[Record extracts — start]

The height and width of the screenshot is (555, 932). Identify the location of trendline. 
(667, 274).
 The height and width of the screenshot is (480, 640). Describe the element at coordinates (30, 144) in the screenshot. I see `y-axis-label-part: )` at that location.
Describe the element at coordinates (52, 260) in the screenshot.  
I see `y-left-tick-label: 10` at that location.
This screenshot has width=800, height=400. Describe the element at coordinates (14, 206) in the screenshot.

[Record extracts — finish]
[Record extracts — start]

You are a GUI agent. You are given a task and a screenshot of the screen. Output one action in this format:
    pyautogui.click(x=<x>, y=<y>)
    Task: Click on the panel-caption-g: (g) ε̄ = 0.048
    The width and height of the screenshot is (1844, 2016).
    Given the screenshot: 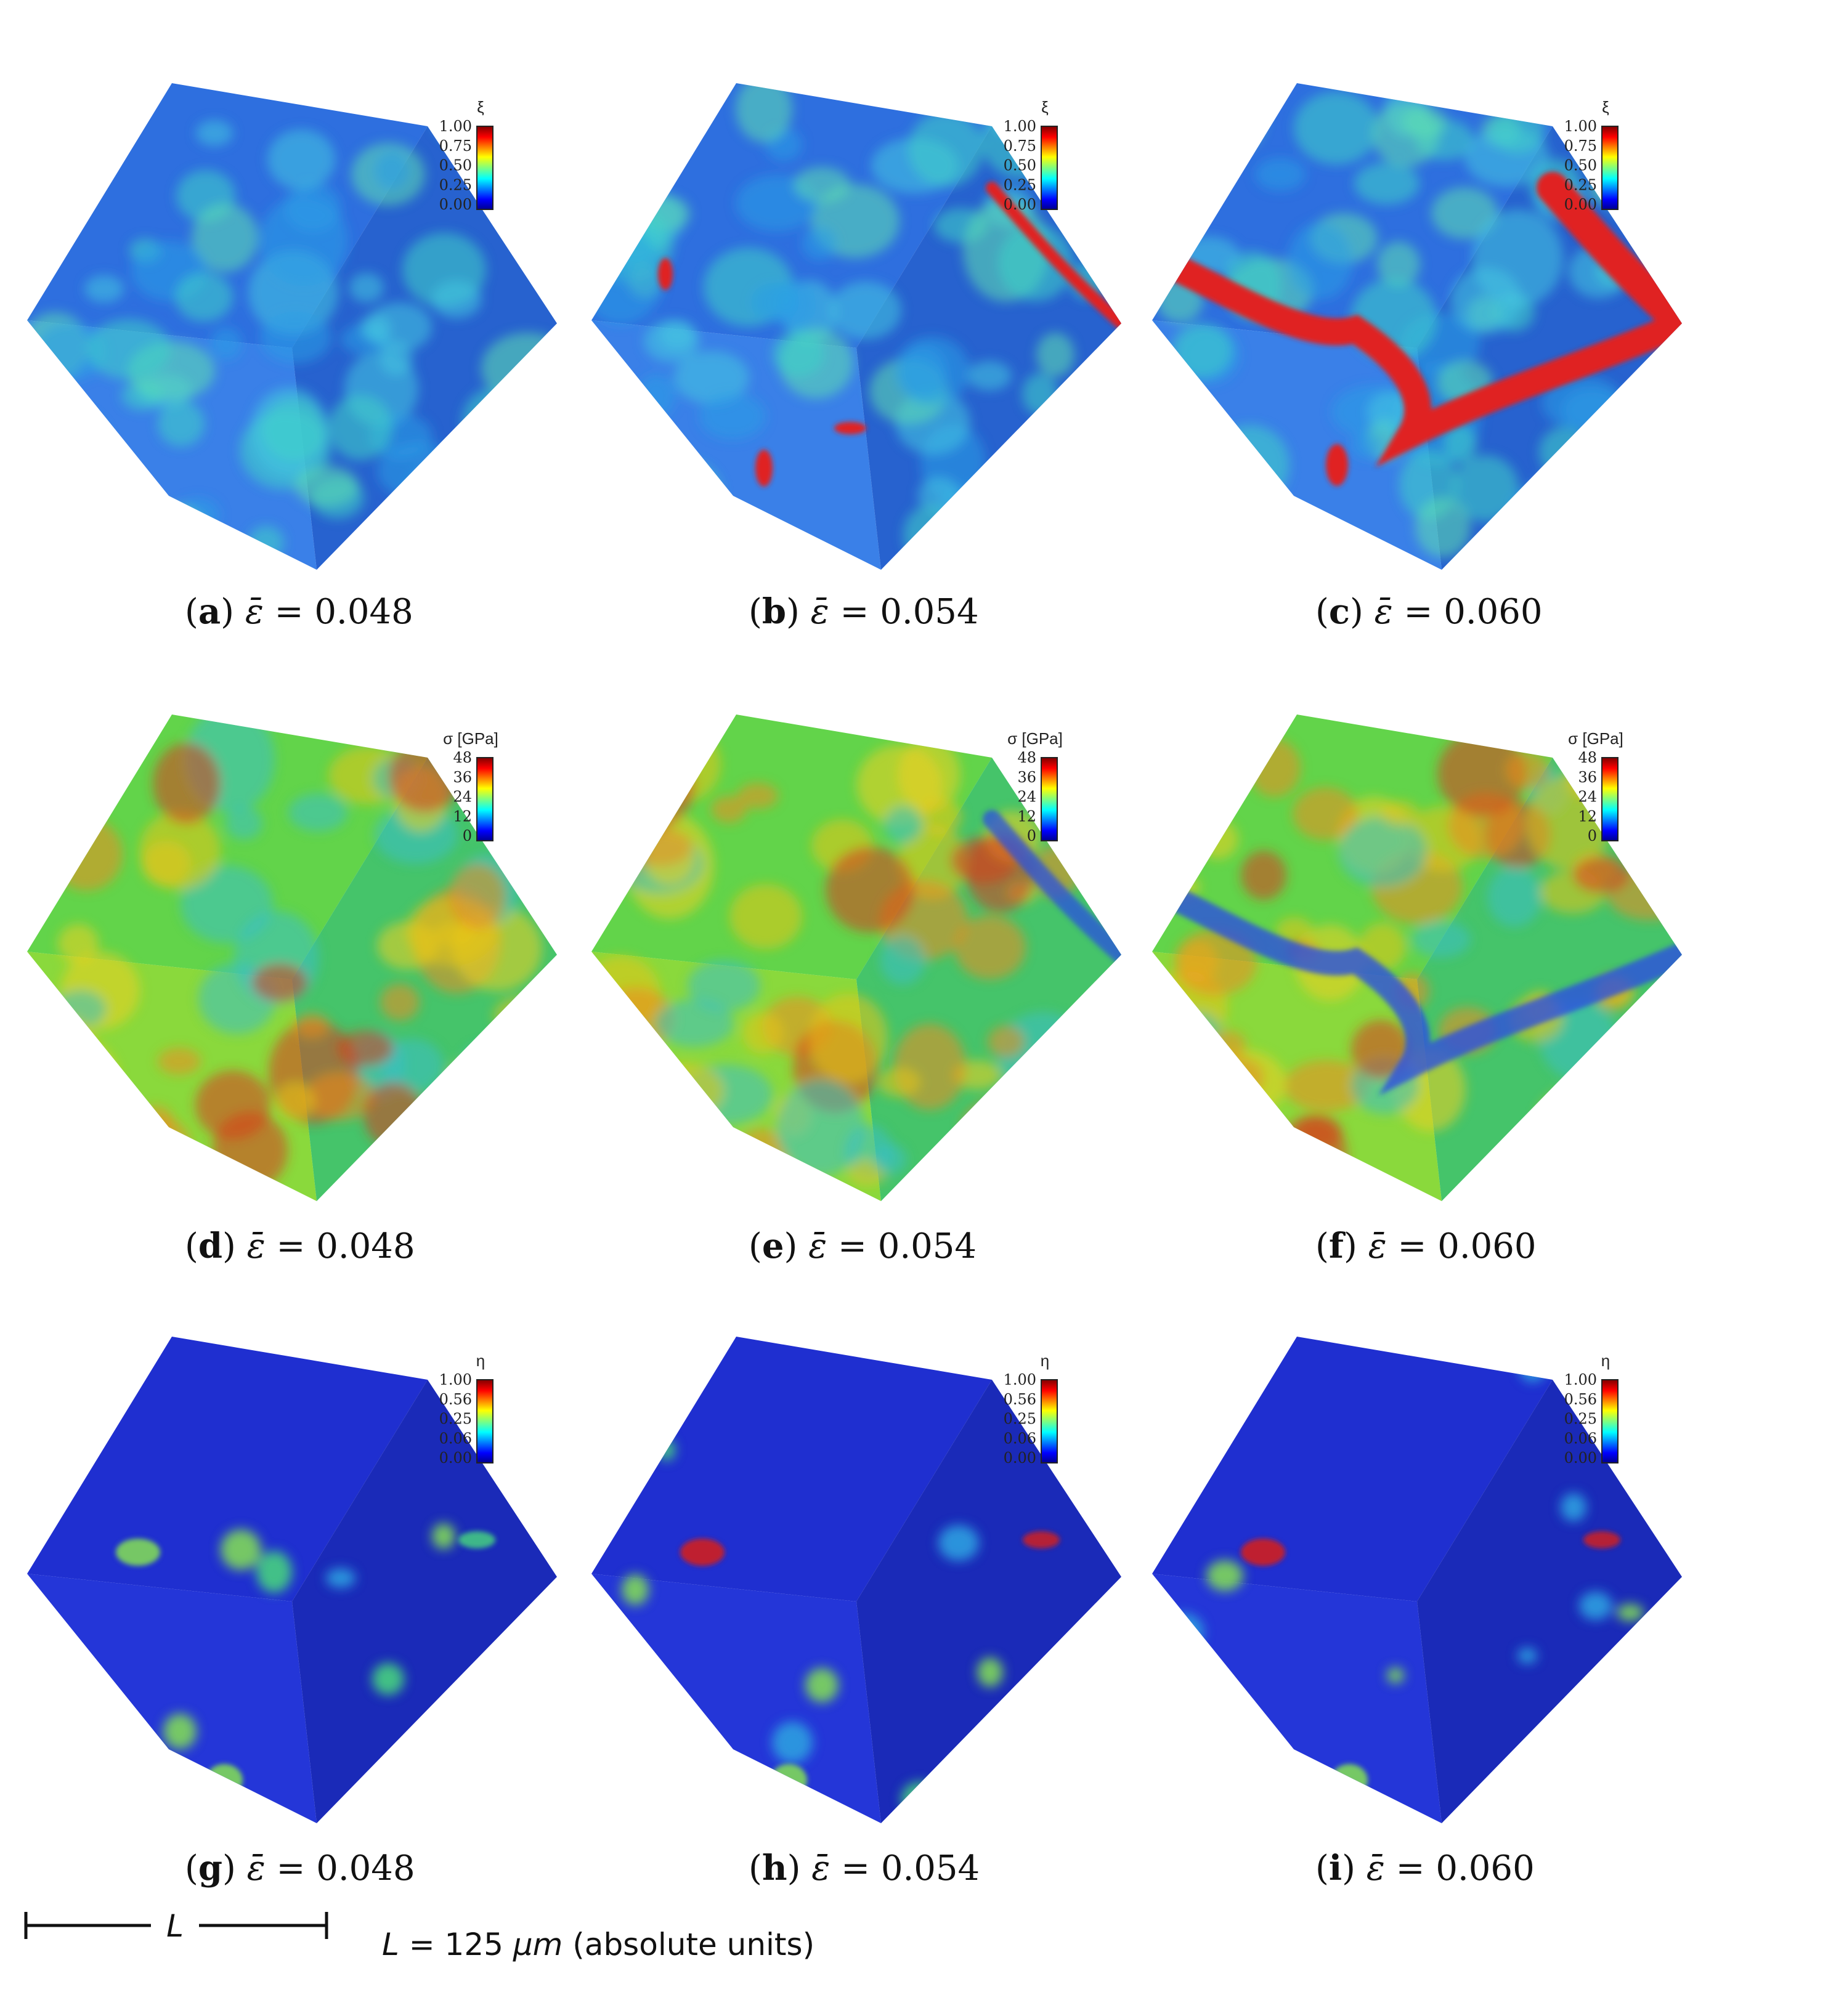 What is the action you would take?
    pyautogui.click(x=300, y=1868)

[Record extracts — finish]

• _Instructions to follow_
Replace "trendline" with "regression line" in the part of the data that opens with the line containing "The height and width of the screenshot is (555, 932)." and closes with the line containing "This screenshot has". Give only those lines again, with everything else left unchanged.

• _Response area_
The height and width of the screenshot is (555, 932). Identify the location of regression line. 
(667, 274).
 The height and width of the screenshot is (480, 640). Describe the element at coordinates (30, 144) in the screenshot. I see `y-axis-label-part: )` at that location.
Describe the element at coordinates (52, 260) in the screenshot.  
I see `y-left-tick-label: 10` at that location.
This screenshot has width=800, height=400. Describe the element at coordinates (14, 206) in the screenshot.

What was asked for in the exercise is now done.